* Aim
Revise the lines from the one containing "Task: Click the browser" through the one containing "[x=98, y=777]", replacing "teal" with "green" and changing nothing else. Return only those lines.

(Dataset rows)

========

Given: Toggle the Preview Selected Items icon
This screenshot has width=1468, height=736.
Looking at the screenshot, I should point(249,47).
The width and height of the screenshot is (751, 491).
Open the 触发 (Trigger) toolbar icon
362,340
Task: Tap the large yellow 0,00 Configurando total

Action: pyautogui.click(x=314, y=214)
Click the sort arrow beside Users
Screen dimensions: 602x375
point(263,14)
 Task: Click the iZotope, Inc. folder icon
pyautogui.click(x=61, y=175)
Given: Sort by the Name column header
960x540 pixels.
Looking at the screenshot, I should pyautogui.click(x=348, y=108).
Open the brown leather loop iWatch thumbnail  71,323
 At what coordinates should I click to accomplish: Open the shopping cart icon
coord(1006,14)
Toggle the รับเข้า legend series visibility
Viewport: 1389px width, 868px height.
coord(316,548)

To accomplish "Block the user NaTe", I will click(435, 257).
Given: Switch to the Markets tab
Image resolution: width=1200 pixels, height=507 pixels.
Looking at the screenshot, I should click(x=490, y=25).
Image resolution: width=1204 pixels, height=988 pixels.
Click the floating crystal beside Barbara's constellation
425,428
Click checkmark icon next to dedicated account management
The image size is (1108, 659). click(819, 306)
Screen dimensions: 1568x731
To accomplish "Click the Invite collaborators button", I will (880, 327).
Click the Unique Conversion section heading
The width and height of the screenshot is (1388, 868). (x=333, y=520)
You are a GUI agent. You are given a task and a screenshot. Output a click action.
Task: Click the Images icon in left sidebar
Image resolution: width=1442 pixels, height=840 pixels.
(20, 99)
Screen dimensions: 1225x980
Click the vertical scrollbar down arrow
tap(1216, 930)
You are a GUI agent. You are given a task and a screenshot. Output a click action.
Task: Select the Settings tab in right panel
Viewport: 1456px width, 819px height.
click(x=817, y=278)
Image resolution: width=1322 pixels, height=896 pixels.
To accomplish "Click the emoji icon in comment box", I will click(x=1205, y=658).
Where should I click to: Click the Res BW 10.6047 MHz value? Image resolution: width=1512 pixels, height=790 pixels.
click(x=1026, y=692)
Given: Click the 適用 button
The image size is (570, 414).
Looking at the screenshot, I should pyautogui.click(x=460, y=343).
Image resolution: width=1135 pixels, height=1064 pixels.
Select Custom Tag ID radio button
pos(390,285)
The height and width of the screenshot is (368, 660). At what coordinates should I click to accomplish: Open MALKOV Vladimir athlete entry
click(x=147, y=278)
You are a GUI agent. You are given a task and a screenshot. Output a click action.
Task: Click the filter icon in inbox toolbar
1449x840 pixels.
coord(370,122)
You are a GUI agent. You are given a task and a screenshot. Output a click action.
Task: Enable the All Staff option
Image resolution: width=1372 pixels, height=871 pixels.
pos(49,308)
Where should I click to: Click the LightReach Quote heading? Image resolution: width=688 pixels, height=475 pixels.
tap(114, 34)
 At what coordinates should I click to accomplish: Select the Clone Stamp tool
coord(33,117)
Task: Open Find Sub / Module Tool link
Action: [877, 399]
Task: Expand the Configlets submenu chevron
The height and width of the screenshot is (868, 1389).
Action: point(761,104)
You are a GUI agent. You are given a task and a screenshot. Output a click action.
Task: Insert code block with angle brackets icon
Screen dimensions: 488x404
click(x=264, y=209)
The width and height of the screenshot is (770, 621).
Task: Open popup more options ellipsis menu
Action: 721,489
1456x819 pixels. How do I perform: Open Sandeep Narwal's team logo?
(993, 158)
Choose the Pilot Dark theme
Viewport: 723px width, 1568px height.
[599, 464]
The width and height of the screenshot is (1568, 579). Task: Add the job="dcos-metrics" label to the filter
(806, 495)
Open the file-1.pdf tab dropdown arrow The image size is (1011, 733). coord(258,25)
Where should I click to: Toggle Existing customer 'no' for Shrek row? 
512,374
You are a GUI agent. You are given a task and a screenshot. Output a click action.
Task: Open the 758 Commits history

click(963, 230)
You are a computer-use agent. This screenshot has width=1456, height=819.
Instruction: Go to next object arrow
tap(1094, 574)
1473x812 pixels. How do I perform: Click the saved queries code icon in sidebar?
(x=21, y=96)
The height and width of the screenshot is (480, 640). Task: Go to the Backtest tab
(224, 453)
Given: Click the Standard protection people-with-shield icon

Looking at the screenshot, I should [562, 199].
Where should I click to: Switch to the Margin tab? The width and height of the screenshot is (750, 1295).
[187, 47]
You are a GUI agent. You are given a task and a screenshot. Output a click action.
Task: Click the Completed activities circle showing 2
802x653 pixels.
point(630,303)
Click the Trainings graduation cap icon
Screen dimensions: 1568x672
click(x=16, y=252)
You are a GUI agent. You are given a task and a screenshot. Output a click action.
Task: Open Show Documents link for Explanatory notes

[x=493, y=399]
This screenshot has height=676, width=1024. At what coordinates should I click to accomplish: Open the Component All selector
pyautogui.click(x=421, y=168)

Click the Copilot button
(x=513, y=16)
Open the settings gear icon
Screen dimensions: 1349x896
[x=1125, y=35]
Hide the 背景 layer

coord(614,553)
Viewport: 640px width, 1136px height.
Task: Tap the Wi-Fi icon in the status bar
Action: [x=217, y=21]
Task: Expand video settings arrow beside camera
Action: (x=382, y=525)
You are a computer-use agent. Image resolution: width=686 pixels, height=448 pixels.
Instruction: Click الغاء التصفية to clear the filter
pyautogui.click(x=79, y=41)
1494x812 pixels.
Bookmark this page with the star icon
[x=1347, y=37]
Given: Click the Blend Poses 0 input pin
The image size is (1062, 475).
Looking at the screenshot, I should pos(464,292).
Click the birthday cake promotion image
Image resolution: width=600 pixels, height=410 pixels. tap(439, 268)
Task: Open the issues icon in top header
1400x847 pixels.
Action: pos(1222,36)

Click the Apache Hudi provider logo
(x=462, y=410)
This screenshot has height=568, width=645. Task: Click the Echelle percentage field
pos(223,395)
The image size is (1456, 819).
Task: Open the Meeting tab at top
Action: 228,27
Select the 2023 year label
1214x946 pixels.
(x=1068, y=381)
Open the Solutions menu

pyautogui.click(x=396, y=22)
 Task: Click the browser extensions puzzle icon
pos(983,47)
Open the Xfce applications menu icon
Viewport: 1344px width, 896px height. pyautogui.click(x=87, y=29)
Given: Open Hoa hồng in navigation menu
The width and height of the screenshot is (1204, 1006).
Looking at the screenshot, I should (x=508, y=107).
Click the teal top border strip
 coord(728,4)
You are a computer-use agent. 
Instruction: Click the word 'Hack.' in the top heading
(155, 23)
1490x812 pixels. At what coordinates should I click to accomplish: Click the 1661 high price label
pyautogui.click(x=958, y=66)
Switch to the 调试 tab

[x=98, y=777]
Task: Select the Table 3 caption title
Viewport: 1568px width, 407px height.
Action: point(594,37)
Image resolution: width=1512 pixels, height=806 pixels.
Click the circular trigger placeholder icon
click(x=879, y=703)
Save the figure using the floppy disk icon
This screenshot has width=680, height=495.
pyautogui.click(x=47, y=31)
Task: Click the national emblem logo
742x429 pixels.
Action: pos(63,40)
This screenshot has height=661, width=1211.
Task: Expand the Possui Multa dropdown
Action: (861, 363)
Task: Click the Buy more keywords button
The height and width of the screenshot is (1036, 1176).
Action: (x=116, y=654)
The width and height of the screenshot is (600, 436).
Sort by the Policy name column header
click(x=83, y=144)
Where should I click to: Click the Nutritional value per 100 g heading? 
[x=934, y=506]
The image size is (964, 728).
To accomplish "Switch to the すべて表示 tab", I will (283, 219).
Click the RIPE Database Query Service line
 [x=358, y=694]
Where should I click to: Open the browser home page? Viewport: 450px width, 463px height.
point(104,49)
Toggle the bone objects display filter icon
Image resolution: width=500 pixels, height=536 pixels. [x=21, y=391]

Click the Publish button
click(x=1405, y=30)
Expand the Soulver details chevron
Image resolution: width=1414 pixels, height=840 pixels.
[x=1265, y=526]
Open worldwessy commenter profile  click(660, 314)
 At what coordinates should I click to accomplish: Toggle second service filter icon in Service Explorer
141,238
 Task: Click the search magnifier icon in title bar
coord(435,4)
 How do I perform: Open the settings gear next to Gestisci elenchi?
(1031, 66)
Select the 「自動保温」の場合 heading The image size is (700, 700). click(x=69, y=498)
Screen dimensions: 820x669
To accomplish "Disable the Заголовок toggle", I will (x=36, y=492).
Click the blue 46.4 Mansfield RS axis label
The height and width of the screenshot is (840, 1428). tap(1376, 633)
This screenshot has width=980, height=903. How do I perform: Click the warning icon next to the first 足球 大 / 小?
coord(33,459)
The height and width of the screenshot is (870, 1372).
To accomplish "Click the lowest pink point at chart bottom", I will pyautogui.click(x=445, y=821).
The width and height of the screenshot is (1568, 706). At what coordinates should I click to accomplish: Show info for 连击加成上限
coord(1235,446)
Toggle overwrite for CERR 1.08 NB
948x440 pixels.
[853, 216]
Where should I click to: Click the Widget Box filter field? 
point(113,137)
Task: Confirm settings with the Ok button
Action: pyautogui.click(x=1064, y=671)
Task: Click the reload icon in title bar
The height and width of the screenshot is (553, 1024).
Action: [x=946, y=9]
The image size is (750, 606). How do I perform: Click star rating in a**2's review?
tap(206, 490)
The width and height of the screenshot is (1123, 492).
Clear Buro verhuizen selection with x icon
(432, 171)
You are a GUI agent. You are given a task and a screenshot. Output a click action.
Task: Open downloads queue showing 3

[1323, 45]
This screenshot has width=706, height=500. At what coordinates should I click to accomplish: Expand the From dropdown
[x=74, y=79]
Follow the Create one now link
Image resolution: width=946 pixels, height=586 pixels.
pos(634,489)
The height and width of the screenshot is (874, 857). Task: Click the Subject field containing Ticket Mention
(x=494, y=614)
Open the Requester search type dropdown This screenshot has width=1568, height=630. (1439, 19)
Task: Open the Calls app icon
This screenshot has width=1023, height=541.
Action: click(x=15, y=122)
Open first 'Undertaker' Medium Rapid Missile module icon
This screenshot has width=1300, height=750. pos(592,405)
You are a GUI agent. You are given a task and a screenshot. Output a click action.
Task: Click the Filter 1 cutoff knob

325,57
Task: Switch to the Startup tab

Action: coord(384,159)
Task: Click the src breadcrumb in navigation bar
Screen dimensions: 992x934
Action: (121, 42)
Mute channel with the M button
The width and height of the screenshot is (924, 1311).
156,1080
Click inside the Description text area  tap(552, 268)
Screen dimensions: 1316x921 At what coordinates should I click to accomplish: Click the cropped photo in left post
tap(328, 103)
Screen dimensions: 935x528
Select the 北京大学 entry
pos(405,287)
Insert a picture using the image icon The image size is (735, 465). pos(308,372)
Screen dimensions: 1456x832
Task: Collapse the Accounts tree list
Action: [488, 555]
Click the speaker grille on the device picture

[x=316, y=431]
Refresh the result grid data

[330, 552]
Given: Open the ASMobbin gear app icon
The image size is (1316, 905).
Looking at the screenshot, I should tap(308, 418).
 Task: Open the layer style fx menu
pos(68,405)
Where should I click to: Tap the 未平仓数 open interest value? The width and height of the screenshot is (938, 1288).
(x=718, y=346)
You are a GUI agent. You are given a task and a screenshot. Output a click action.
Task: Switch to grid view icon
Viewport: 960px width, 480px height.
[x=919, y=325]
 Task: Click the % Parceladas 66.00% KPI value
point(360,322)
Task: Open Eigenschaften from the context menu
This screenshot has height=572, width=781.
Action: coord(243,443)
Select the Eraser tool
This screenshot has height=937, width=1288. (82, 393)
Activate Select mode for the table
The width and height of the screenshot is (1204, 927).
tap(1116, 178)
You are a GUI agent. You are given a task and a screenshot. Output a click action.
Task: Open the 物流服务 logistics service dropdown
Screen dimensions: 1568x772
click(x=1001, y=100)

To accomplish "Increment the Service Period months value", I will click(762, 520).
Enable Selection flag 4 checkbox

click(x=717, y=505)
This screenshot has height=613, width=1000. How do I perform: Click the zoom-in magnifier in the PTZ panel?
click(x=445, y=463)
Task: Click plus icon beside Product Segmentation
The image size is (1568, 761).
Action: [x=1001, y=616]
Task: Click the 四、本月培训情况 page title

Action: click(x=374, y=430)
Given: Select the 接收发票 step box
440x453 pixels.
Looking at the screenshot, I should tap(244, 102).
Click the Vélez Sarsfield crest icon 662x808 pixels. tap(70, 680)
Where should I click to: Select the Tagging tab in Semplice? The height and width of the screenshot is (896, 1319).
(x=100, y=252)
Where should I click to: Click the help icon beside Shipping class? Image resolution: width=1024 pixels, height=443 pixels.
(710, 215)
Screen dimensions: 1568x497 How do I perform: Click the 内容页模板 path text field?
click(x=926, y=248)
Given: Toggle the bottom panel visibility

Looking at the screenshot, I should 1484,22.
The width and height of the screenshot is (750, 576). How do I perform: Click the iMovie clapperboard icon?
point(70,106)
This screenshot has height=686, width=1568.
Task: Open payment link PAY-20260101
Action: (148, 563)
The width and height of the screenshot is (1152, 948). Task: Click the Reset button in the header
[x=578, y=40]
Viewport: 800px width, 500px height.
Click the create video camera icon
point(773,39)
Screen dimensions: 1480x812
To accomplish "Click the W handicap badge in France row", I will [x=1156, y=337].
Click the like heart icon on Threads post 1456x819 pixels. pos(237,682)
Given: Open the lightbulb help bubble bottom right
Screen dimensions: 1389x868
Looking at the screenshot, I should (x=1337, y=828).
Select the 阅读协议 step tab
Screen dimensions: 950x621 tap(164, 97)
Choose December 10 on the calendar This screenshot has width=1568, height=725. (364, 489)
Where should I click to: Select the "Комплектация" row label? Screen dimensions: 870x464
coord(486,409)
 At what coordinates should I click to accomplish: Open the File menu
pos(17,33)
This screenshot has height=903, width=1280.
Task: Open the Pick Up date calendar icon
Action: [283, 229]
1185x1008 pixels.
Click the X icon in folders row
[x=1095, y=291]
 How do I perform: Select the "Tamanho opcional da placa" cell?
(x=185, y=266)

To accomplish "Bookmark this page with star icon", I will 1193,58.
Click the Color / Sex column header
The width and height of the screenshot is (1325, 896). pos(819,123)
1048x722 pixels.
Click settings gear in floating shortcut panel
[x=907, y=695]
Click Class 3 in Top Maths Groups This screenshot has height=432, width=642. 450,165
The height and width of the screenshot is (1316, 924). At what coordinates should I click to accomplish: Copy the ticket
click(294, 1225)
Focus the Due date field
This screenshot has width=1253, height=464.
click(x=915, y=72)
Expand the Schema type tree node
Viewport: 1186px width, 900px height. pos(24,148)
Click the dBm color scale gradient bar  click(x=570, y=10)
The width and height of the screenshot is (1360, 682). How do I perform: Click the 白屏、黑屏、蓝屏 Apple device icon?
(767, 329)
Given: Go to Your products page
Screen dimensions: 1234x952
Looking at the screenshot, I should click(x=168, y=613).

========

* Written solution
 Task: Click the browser extensions puzzle icon
pos(983,47)
Open the Xfce applications menu icon
Viewport: 1344px width, 896px height. pyautogui.click(x=87, y=29)
Given: Open Hoa hồng in navigation menu
The width and height of the screenshot is (1204, 1006).
Looking at the screenshot, I should (x=508, y=107).
Click the green top border strip
 coord(728,4)
You are a computer-use agent. 
Instruction: Click the word 'Hack.' in the top heading
(155, 23)
1490x812 pixels. At what coordinates should I click to accomplish: Click the 1661 high price label
pyautogui.click(x=958, y=66)
Switch to the 调试 tab

[x=98, y=777]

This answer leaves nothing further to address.